- What is needed -
Which rows below contain the string "info"? Find each one and copy it out in full.

- Given records -
• • • • • • •

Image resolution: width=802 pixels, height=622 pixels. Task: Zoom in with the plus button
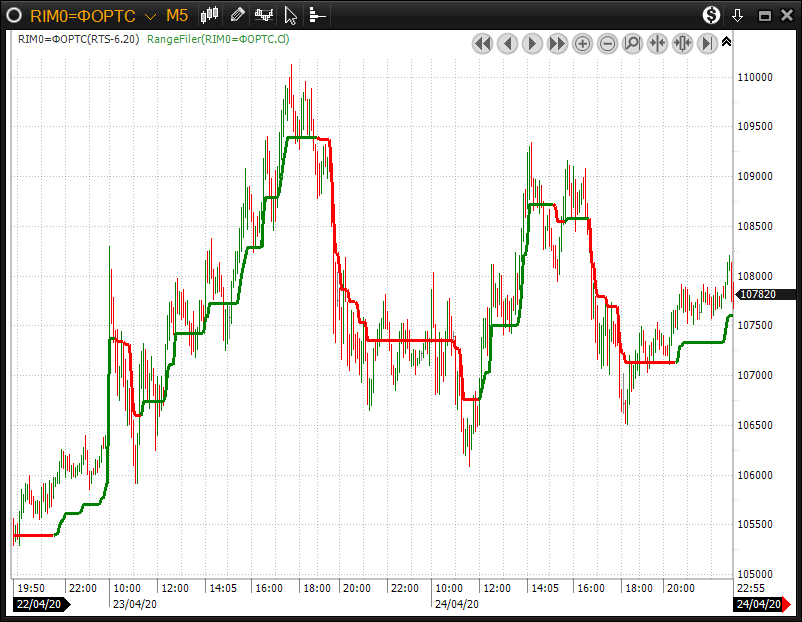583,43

• • • • • • •

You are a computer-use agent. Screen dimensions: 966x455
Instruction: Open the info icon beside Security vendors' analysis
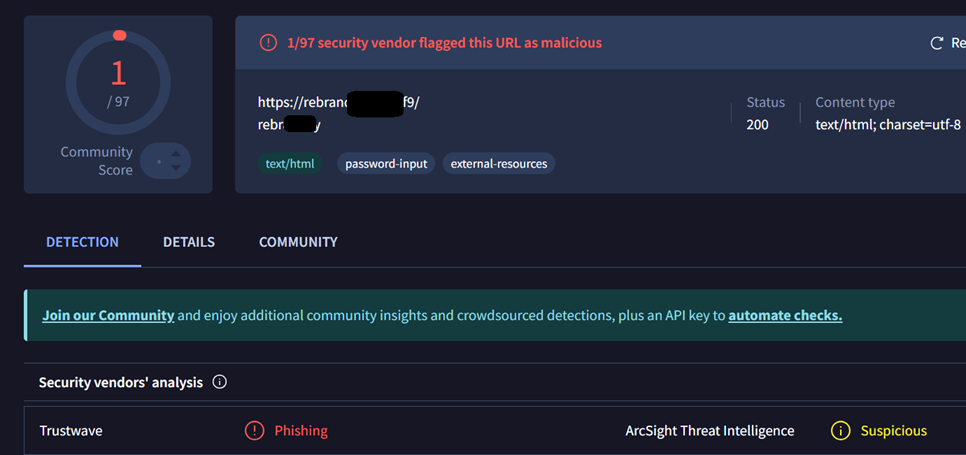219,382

• • • • • • •

- Exercise solution -
Instruction: Open the info icon beside Security vendors' analysis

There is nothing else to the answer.